There doesn't seem to be a requirement for albums on Spotify's vast library of streamable audio to actually be music. Of course, all these plays still mean royalties for the artist, even if the "song" is an orgasm noise.
Earlier this year, LA's Vulfpeck took advantage of this by releasing an entirely silent album on Spotify for their fans to stream while they slept. Sleepify — its songs named "Z" through "Zzzzzzzzzz" and each just over 30 seconds long — raised over $20,000, enough to fund a tour of entirely free shows. They are heroes.
At first it didn't seem as though Spotify would pay the band. Although the company was indulgent at first, they pulled the album in late April without giving a reason or citing a terms violation, leading to an impressive amount of backlash.
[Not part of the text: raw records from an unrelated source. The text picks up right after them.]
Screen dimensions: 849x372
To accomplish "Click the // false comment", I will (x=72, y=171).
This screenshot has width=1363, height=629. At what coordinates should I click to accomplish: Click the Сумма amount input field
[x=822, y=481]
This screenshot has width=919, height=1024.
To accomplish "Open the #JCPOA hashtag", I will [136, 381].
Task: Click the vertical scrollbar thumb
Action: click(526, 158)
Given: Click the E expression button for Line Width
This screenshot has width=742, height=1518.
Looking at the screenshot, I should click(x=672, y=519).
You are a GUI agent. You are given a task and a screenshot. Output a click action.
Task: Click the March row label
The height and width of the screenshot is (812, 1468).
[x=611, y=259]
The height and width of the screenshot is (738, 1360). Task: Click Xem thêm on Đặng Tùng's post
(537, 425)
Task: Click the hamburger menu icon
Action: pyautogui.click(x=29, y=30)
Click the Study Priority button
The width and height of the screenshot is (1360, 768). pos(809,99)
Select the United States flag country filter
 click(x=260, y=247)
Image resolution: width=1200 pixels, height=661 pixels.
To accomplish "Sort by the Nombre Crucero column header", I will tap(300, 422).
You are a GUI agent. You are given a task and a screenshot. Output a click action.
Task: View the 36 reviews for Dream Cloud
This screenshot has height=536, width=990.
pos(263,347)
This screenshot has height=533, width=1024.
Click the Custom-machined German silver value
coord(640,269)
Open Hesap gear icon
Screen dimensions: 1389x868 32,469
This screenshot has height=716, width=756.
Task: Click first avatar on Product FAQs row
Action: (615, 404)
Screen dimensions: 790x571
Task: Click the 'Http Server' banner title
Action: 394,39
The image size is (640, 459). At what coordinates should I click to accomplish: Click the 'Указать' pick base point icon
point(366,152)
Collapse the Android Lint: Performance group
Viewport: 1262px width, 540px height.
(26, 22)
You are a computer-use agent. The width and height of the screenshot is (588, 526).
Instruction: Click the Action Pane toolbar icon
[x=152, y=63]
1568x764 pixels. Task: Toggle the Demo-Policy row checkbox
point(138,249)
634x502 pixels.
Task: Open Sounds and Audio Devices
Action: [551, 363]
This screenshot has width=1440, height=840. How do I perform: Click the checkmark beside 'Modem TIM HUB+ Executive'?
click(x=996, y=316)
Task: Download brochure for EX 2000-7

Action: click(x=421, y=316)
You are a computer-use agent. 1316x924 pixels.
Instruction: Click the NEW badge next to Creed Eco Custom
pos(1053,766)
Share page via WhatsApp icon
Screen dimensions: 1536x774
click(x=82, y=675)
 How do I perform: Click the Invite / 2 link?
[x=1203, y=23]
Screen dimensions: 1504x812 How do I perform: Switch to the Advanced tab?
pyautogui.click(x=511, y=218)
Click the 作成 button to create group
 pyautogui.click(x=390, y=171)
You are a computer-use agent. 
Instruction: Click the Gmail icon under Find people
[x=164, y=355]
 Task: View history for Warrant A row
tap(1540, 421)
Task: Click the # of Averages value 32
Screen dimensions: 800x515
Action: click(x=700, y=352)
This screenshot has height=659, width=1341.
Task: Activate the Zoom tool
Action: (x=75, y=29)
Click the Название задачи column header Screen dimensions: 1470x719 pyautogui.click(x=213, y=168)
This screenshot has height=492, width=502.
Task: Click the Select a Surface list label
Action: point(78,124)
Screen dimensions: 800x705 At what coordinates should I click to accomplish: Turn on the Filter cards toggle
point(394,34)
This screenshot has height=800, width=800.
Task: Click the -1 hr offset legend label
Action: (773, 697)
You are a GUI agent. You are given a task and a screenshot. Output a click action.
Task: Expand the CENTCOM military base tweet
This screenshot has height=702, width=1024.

In a statement of support on Facebook, alt-rock gods Cake questioned whether there was a double standard for demonizing profit at work:
"Artists who "adapt and evolve" get smacked down? "Permissionless innovation and disruption" only truly excellent when done TO artists?"
Following Sleepify's takedown Vulfpeck released a three track EP responding to Spotify's decision, entitled Official Statement. But by then, Sleepify had already been streamed 5.5 million times over seven weeks. Compare that to the 120,000 plays Vulfpeck's 2013 song "My First Car" received.
Now, Billboard reports that the band will indeed receive their payout, and are planning their tour based on the cities that streamed Sleepify the most. I assume they will actually play music.
In other streaming news, more consumers are choosing streams over digital downloads, while royalty rates for artists remain just above garbage:
"...sales of digital music tracks fell 25.5 percent in the first quarter of 2014 compared to the same quarter in 2013. Meanwhile, streaming music surged, with a 34.7 percent increase in on-demand song and video streams. Artists earn less money from streams than they do from digital song sales, but the rates for streaming are slowly rising."